Waktu berjalan amat sangat tidak terasa cepatnya, setelah kelahiran bayi kembar sepasang kini rumah Aliya tidak lagi sepi. Setiap hari selalu ramai tangisan bayi-bayi menggemaskan itu hingga Bryna dan Ario memilih sementara untuk pulang ke rumah Ibunya itu demi bertemu keponakan kembarnya setiap hari.

Ario yang sedang menunggu wisuda spesialisnya pun menuruti permintaan sang istri. Ia tak keberatan, apalagi ketambahan personel baru yang lucu nan menggemaskan, yah, hitung-hitung latihan ketika nanti punya anak sendiri. Seperti sore hari ini, Bryna yang baru saja pulang praktek langsung buru-buru ganti baju dan bersih-bersih menghampiri Ario yang sedang menggendong keponakannya yang perempuan.

Ada Hannah dan Bryan juga di sana sedang mengobrol juga. Sementara Bryna masih tetap berdiri di ujung tangga kamarnya, ia melihat begitu telatennya Ario menggendong bayi mungil yang usianya baru berjalan dua bulan. Tidak kaku, awalnya mungkin kaku tapi lama kelamaan Ario terbiasa. Ada sedikit rasa mencelus beringsut di hati Bryna melihat adegan manis di depannya itu betapa terbayangnya jika nanti Ario menimang buah hati mereka sendiri.

Ah, seketika hati Bryna menghangat. Ia berusaha mengeluarkan senyum paling semringah yang ia punya sambil berjalan mendekati ruang tengah.

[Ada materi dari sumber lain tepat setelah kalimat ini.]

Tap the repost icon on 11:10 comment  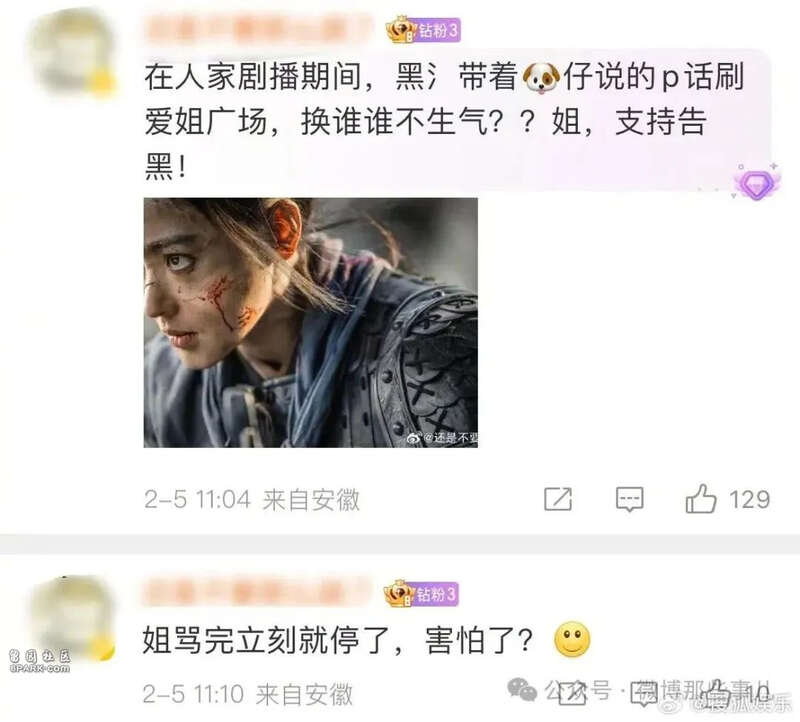tap(572, 694)
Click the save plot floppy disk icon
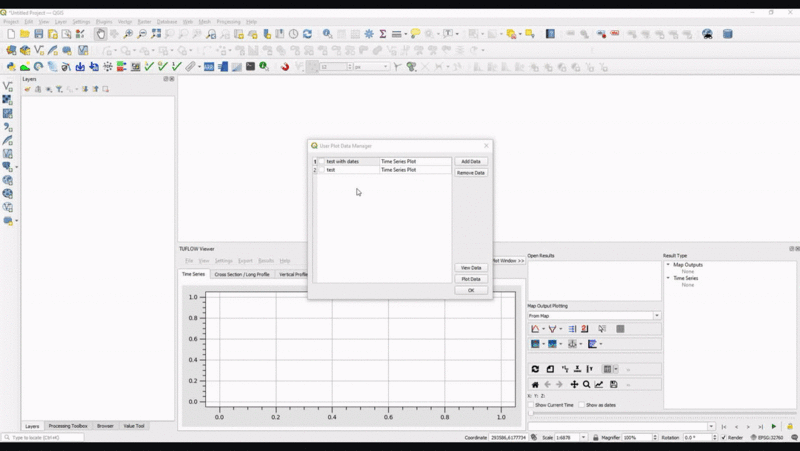The height and width of the screenshot is (451, 800). point(613,384)
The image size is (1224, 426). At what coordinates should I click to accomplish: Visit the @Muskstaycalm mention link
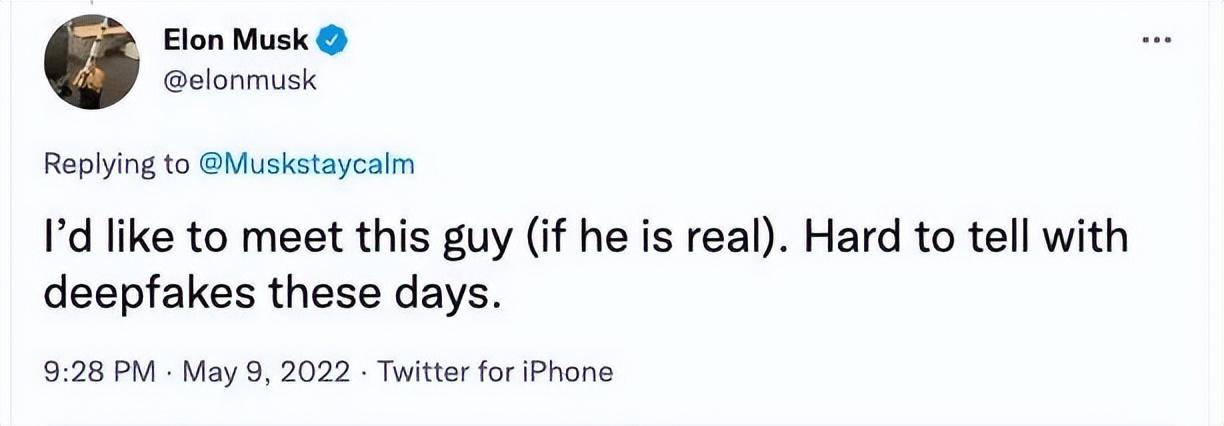(x=305, y=165)
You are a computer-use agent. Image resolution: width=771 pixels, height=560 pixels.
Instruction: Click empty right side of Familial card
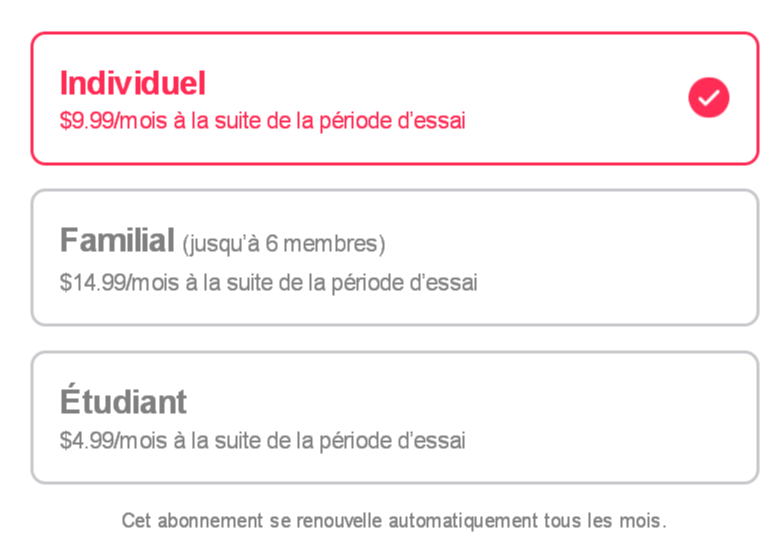tap(640, 258)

Ada baby Z di gendongan Papinya sedang anteng usai menyusu.

"Hallo kesayangan, Biya. Aduh aduh, makin gembul aja." Tangan Bryna gemas ingin menjawil pipi baby Z tapi ia tahan dan memilih untuk mengambilnya dari gendongan Bryan, kembarannya itu.

"...gendong sama Biya aja ya, biar Papi sama Mami bisa istirahat bentar. Pasti pegel gendong kalian terus." Bryna bergerak mengayunkan badannya perlahan, sambil terus menatap bayi digendongannya itu.

Sementara di sebelahnya, baby S sedang senyum-senyum terus digendongan Ario. "Baby S, ngefans banget sama Papa Ario, ya?" Ujar Bryna, agak aneh dan sedikit canggung ia mengucapkan kata barusan.

"Iyaa dong, Biya, Papa Ario kan ganteng." sahut Ario meniru suara anak kecil.

"Issshhh, langsung deh besar kepala..." Bryna geleng-geleng mendengar respon suaminya itu.

Kedua orang tua bayi ini tertawa melihat interaksi di depan mereka. Hannah amat sangat terbantu dengan kehadiran Bryna kembali di rumah ini, mereka bisa gantian menjaga si kembar bila Hannah ingin bersih-bersih atau sekedar menikmati waktu makannya yang masih diatur dari jarak jauh oleh Maminya Hannah yang juga seorang dokter gizi.

"Makasi, ya, kalian udah mau repot-repot tinggal di sini dulu demi temenin gue dan anak-anak." Ujar Hannah, memang, di saat seperti ini yang dibutuhkan seorang ibu baru adalah dukungan dari sekitar tidak hanya secara materi tapi secara immaterial juga. Ya contoh kongkritnya seperti ini.

"It's okay, Han. Mereka juga kan anak-anak gue. Ya nggak akan keberatan lah jagain mereka bareng-bareng, malah seneng akhirnya ada bayi lagi di rumah ini." jawab Bryna dengan senang hati.

"...oh iya, Han, gue mau pesen baju buat gue sama Mas Ario bisa? Atau lo ada baju couple buat kami yang udah ready aja nggak apa-apa." ujar Bryna sambil meletakkan baby Z yang sudah terlelap di pelukannya kembali ke atas bouncer.

"Buat kapan? Acara apa? Nanti biar gue minta Tiwi untuk bawa beberapa baju butik ke sini." Hannah dengan sigap membuka kontak di ponselnya, mencari nama yang ia sebut tadi adalah asisten pribadinya.

"Dua minggu lagi. Buat acara wisudanya spesialisnya bapak-bapak ini nih." Bryna memberi kode dengan mata dan menggedikan dagunya.

"Oohh, oke,oke. Kayaknya gue ada baju itu. Malam ini gue minta Tiwi ke sini ya, kalian lamgsung fitting aja, free buat kalian sebagai tanda terima kasih gue." Ucap Hannah dengan entengnya memberikan service gratis untuk baju-baju dari butiknya.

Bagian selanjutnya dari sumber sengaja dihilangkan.